By Megan McDonald February 13, 2012

Asolo’s  Education Program Is A Straight-A Success Story


As a big fan of the Asolo Rep, I thought I knew everything about the organization. But even I was amazed to  discover the breadth and depth of its outreach and education programs.


My knowledge increased at the Asolo’s first-ever Theatre Arts Youth Education luncheon, held last week at Michael’s on East.  I knew immediately this would be an interesting luncheon when, in addition to name tags, all guests received “report cards” with our table designation (I was happy  that my card directed me to  table “P for Perfect”).

Brian Hersh, the Asolo’s education and outreach director, was the affable host. He introduced a terrific video that gave us a visceral sense of how life-changing these programs are for the students they reach.


And the Asolo reaches more than 14,000 middle and high-school students a year in Manatee and Sarasota counties. Some of the students come to the Asolo for student matinees, while in other cases the Asolo comes to them, with such productions as this year’s Hamlet Redux, a scaled-down, 60-minute version of the Bard’s drama.


The education department also encompasses Kaleidoscope, which serves the developmentally challenged, Lend Us Your Voice, which helps students create their own plays, and a student journalism program about theater criticism.

Hersh said most of the students served have never seen a performance of live theater before, and nearly all of those surveyed after performances say they’re eager to see another.


The emotional high point of the video was a scene involving deaf students who watched a production of Hamlet Redux  in which FSU/Asolo actors were paired with performers who signed. At the end of the play, the kids in the audience began waving their arms wildly above their heads – the hearing-impaired version of vociferous applause.


Michael Edwards, the Asolo’s producing artistic director, praised Hersh and his education team for making the program such a standout.  Edwards also talked about the Asolo’s upcoming production of Hamet, Prince of Cuba.

## [Recorded data]

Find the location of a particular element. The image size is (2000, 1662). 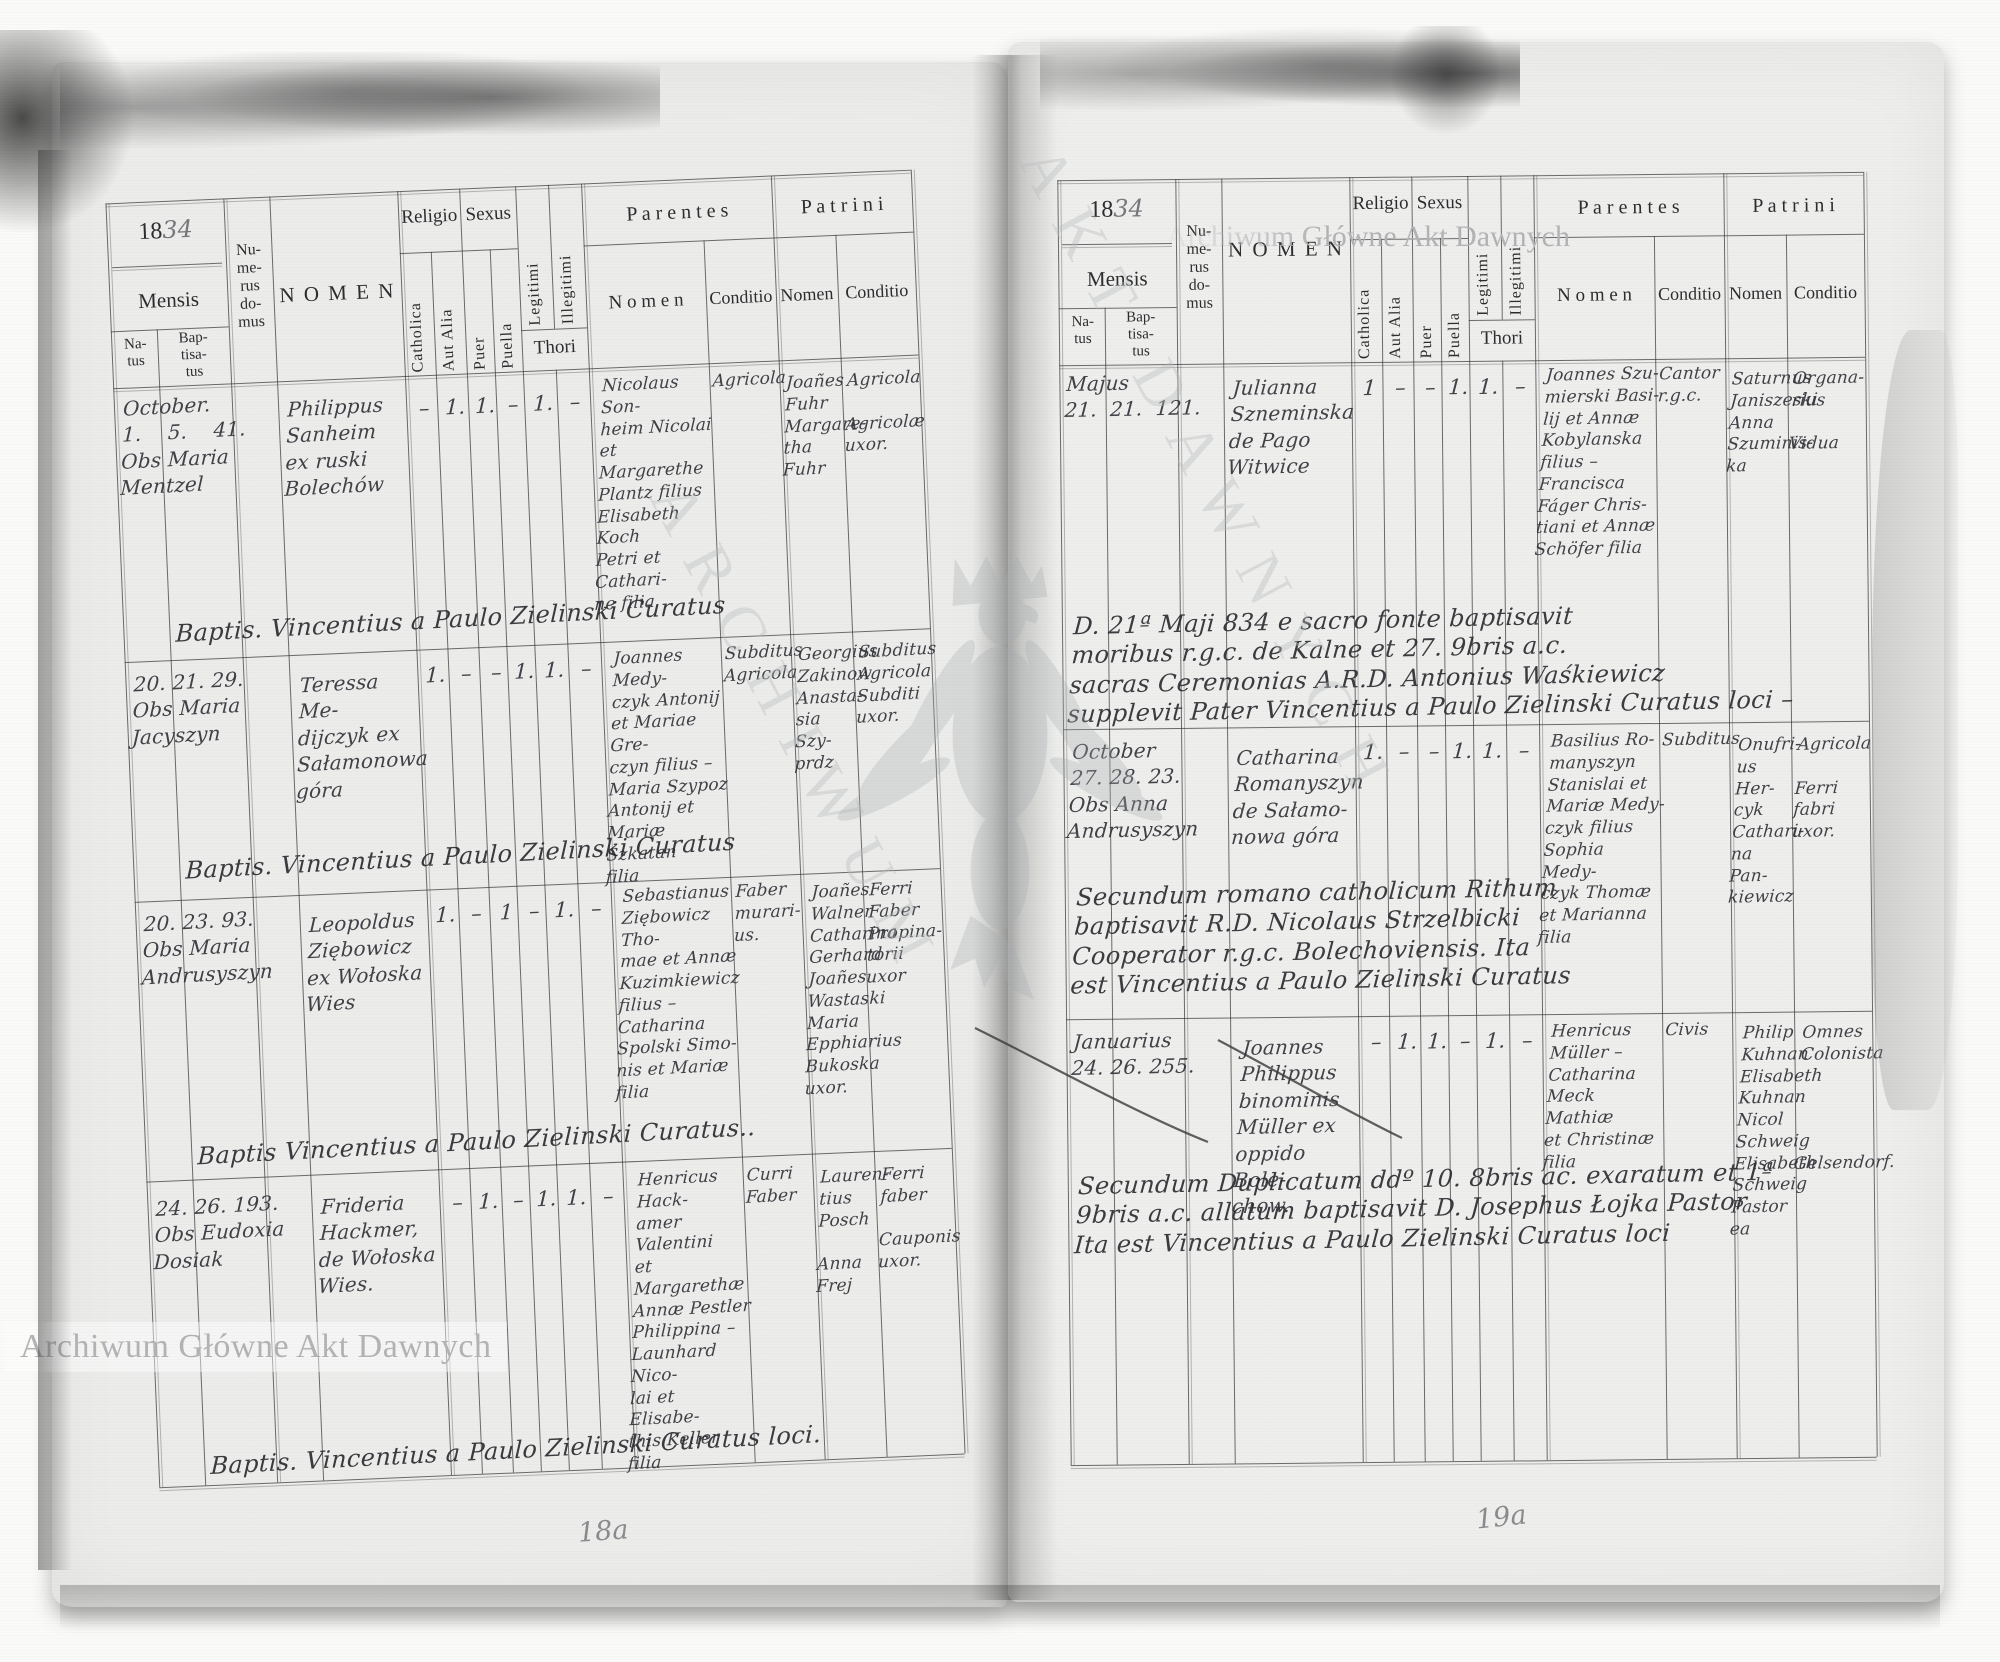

## [Questions]
(a) In the Asolo article, how many middle and high-school students does the Asolo reach each year?
(b) Return the part of the Asolo article from "My knowledge increased" up to and including "the Bard’s drama.".
Rely only on the Asolo article for what follows.

## [Numbered responses]
(a) More than 14,000.

(b)
My knowledge increased at the Asolo’s first-ever Theatre Arts Youth Education luncheon, held last week at Michael’s on East.  I knew immediately this would be an interesting luncheon when, in addition to name tags, all guests received “report cards” with our table designation (I was happy  that my card directed me to  table “P for Perfect”).

Brian Hersh, the Asolo’s education and outreach director, was the affable host. He introduced a terrific video that gave us a visceral sense of how life-changing these programs are for the students they reach.


And the Asolo reaches more than 14,000 middle and high-school students a year in Manatee and Sarasota counties. Some of the students come to the Asolo for student matinees, while in other cases the Asolo comes to them, with such productions as this year’s Hamlet Redux, a scaled-down, 60-minute version of the Bard’s drama.